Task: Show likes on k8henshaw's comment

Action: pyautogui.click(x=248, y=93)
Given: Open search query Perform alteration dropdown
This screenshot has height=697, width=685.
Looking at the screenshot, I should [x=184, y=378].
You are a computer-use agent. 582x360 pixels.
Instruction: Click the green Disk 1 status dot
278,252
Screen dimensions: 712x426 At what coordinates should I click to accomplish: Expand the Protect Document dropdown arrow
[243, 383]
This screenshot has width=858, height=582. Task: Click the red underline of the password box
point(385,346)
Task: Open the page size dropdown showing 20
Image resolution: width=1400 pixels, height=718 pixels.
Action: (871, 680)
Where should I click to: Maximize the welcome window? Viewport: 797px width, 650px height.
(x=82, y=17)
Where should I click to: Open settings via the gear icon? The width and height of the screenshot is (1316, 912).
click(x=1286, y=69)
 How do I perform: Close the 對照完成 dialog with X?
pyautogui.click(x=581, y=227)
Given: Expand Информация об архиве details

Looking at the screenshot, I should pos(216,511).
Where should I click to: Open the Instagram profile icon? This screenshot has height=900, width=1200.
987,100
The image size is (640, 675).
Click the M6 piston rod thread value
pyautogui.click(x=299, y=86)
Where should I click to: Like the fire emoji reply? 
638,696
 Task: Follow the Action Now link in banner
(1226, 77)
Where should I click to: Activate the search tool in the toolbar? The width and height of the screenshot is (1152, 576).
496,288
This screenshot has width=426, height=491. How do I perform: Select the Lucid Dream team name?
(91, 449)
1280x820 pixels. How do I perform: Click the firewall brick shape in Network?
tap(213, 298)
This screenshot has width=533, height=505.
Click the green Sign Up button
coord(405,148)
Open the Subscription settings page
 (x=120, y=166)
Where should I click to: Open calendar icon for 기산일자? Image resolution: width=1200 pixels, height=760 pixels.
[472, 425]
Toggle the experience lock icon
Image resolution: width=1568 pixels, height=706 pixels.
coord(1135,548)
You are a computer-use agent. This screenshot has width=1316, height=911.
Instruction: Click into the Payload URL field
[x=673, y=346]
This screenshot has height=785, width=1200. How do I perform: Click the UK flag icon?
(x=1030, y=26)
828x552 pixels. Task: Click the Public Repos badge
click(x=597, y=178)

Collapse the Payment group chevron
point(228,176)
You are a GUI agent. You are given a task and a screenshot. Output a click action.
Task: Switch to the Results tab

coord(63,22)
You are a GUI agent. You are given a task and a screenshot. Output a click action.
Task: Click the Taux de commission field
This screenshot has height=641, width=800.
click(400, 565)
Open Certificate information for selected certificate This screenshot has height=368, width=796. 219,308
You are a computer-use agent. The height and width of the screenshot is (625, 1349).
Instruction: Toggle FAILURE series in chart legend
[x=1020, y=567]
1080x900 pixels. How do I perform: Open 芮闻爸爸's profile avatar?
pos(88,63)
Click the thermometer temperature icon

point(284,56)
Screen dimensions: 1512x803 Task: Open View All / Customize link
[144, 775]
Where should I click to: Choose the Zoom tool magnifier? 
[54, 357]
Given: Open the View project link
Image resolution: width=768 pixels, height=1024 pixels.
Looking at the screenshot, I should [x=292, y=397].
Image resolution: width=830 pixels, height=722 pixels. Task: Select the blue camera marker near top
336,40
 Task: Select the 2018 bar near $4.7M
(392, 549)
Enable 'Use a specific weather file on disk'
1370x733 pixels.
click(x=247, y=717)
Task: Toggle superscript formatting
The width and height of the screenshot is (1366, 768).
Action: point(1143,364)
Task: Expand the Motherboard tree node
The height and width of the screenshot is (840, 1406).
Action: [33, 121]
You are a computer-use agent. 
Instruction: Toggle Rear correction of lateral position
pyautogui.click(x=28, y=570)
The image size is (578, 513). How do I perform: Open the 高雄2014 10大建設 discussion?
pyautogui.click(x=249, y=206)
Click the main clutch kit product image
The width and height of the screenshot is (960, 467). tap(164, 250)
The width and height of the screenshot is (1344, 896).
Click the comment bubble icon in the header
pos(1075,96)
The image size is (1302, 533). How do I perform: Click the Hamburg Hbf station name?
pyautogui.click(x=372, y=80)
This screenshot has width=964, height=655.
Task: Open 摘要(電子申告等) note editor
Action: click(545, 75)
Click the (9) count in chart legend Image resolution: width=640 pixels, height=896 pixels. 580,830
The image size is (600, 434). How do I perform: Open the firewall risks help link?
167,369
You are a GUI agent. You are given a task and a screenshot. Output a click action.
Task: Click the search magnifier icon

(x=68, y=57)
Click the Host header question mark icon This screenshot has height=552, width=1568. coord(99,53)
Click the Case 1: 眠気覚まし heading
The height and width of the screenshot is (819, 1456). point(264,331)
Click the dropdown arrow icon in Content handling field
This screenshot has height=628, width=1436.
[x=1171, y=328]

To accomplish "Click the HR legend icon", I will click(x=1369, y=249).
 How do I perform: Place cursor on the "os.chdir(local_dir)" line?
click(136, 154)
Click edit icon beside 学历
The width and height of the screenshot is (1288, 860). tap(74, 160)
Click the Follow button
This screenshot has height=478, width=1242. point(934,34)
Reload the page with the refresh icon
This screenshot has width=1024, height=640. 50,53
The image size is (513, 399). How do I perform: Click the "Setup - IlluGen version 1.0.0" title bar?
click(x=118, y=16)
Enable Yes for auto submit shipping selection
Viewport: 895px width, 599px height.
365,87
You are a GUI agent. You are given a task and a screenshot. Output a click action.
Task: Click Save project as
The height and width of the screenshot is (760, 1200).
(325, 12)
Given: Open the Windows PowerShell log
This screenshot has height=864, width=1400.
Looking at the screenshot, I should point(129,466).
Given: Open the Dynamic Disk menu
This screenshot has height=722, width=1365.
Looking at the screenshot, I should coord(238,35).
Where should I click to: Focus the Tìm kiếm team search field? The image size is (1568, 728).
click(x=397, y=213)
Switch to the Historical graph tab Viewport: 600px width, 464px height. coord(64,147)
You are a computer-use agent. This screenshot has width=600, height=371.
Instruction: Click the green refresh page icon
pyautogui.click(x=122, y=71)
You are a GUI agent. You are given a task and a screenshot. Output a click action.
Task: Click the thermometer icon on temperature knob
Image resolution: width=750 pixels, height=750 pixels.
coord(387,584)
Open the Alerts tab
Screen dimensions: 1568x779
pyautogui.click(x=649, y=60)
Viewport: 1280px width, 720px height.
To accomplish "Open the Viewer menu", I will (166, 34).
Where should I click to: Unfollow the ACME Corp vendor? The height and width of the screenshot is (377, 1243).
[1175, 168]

+-------+

▶ [Your instructions]: Reproduce the material above in full, exactly.

▶ [Solution to the problem]:
Task: Show likes on k8henshaw's comment

Action: pyautogui.click(x=248, y=93)
Given: Open search query Perform alteration dropdown
This screenshot has height=697, width=685.
Looking at the screenshot, I should [x=184, y=378].
You are a computer-use agent. 582x360 pixels.
Instruction: Click the green Disk 1 status dot
278,252
Screen dimensions: 712x426 At what coordinates should I click to accomplish: Expand the Protect Document dropdown arrow
[243, 383]
This screenshot has width=858, height=582. Task: Click the red underline of the password box
point(385,346)
Task: Open the page size dropdown showing 20
Image resolution: width=1400 pixels, height=718 pixels.
Action: (871, 680)
Where should I click to: Maximize the welcome window? Viewport: 797px width, 650px height.
(x=82, y=17)
Where should I click to: Open settings via the gear icon? The width and height of the screenshot is (1316, 912).
click(x=1286, y=69)
 How do I perform: Close the 對照完成 dialog with X?
pyautogui.click(x=581, y=227)
Given: Expand Информация об архиве details

Looking at the screenshot, I should pos(216,511).
Where should I click to: Open the Instagram profile icon? This screenshot has height=900, width=1200.
987,100
The image size is (640, 675).
Click the M6 piston rod thread value
pyautogui.click(x=299, y=86)
Where should I click to: Like the fire emoji reply? 
638,696
 Task: Follow the Action Now link in banner
(1226, 77)
Where should I click to: Activate the search tool in the toolbar? The width and height of the screenshot is (1152, 576).
496,288
This screenshot has width=426, height=491. How do I perform: Select the Lucid Dream team name?
(91, 449)
1280x820 pixels. How do I perform: Click the firewall brick shape in Network?
tap(213, 298)
This screenshot has width=533, height=505.
Click the green Sign Up button
coord(405,148)
Open the Subscription settings page
 (x=120, y=166)
Where should I click to: Open calendar icon for 기산일자? Image resolution: width=1200 pixels, height=760 pixels.
[472, 425]
Toggle the experience lock icon
Image resolution: width=1568 pixels, height=706 pixels.
coord(1135,548)
You are a computer-use agent. This screenshot has width=1316, height=911.
Instruction: Click into the Payload URL field
[x=673, y=346]
This screenshot has height=785, width=1200. How do I perform: Click the UK flag icon?
(x=1030, y=26)
828x552 pixels. Task: Click the Public Repos badge
click(x=597, y=178)

Collapse the Payment group chevron
point(228,176)
You are a GUI agent. You are given a task and a screenshot. Output a click action.
Task: Switch to the Results tab

coord(63,22)
You are a GUI agent. You are given a task and a screenshot. Output a click action.
Task: Click the Taux de commission field
This screenshot has height=641, width=800.
click(400, 565)
Open Certificate information for selected certificate This screenshot has height=368, width=796. 219,308
You are a computer-use agent. The height and width of the screenshot is (625, 1349).
Instruction: Toggle FAILURE series in chart legend
[x=1020, y=567]
1080x900 pixels. How do I perform: Open 芮闻爸爸's profile avatar?
pos(88,63)
Click the thermometer temperature icon

point(284,56)
Screen dimensions: 1512x803 Task: Open View All / Customize link
[144, 775]
Where should I click to: Choose the Zoom tool magnifier? 
[54, 357]
Given: Open the View project link
Image resolution: width=768 pixels, height=1024 pixels.
Looking at the screenshot, I should [x=292, y=397].
Image resolution: width=830 pixels, height=722 pixels. Task: Select the blue camera marker near top
336,40
 Task: Select the 2018 bar near $4.7M
(392, 549)
Enable 'Use a specific weather file on disk'
1370x733 pixels.
click(x=247, y=717)
Task: Toggle superscript formatting
The width and height of the screenshot is (1366, 768).
Action: point(1143,364)
Task: Expand the Motherboard tree node
The height and width of the screenshot is (840, 1406).
Action: [33, 121]
You are a computer-use agent. 
Instruction: Toggle Rear correction of lateral position
pyautogui.click(x=28, y=570)
The image size is (578, 513). How do I perform: Open the 高雄2014 10大建設 discussion?
pyautogui.click(x=249, y=206)
Click the main clutch kit product image
The width and height of the screenshot is (960, 467). tap(164, 250)
The width and height of the screenshot is (1344, 896).
Click the comment bubble icon in the header
pos(1075,96)
The image size is (1302, 533). How do I perform: Click the Hamburg Hbf station name?
pyautogui.click(x=372, y=80)
This screenshot has width=964, height=655.
Task: Open 摘要(電子申告等) note editor
Action: click(545, 75)
Click the (9) count in chart legend Image resolution: width=640 pixels, height=896 pixels. 580,830
The image size is (600, 434). How do I perform: Open the firewall risks help link?
167,369
You are a GUI agent. You are given a task and a screenshot. Output a click action.
Task: Click the search magnifier icon

(x=68, y=57)
Click the Host header question mark icon This screenshot has height=552, width=1568. coord(99,53)
Click the Case 1: 眠気覚まし heading
The height and width of the screenshot is (819, 1456). point(264,331)
Click the dropdown arrow icon in Content handling field
This screenshot has height=628, width=1436.
[x=1171, y=328]

To accomplish "Click the HR legend icon", I will click(x=1369, y=249).
 How do I perform: Place cursor on the "os.chdir(local_dir)" line?
click(136, 154)
Click edit icon beside 学历
The width and height of the screenshot is (1288, 860). tap(74, 160)
Click the Follow button
This screenshot has height=478, width=1242. point(934,34)
Reload the page with the refresh icon
This screenshot has width=1024, height=640. 50,53
The image size is (513, 399). How do I perform: Click the "Setup - IlluGen version 1.0.0" title bar?
click(x=118, y=16)
Enable Yes for auto submit shipping selection
Viewport: 895px width, 599px height.
365,87
You are a GUI agent. You are given a task and a screenshot. Output a click action.
Task: Click Save project as
The height and width of the screenshot is (760, 1200).
(325, 12)
Given: Open the Windows PowerShell log
This screenshot has height=864, width=1400.
Looking at the screenshot, I should point(129,466).
Given: Open the Dynamic Disk menu
This screenshot has height=722, width=1365.
Looking at the screenshot, I should coord(238,35).
Where should I click to: Focus the Tìm kiếm team search field? The image size is (1568, 728).
click(x=397, y=213)
Switch to the Historical graph tab Viewport: 600px width, 464px height. coord(64,147)
You are a computer-use agent. This screenshot has width=600, height=371.
Instruction: Click the green refresh page icon
pyautogui.click(x=122, y=71)
You are a GUI agent. You are given a task and a screenshot. Output a click action.
Task: Click the thermometer icon on temperature knob
Image resolution: width=750 pixels, height=750 pixels.
coord(387,584)
Open the Alerts tab
Screen dimensions: 1568x779
pyautogui.click(x=649, y=60)
Viewport: 1280px width, 720px height.
To accomplish "Open the Viewer menu", I will (166, 34).
Where should I click to: Unfollow the ACME Corp vendor? The height and width of the screenshot is (377, 1243).
[1175, 168]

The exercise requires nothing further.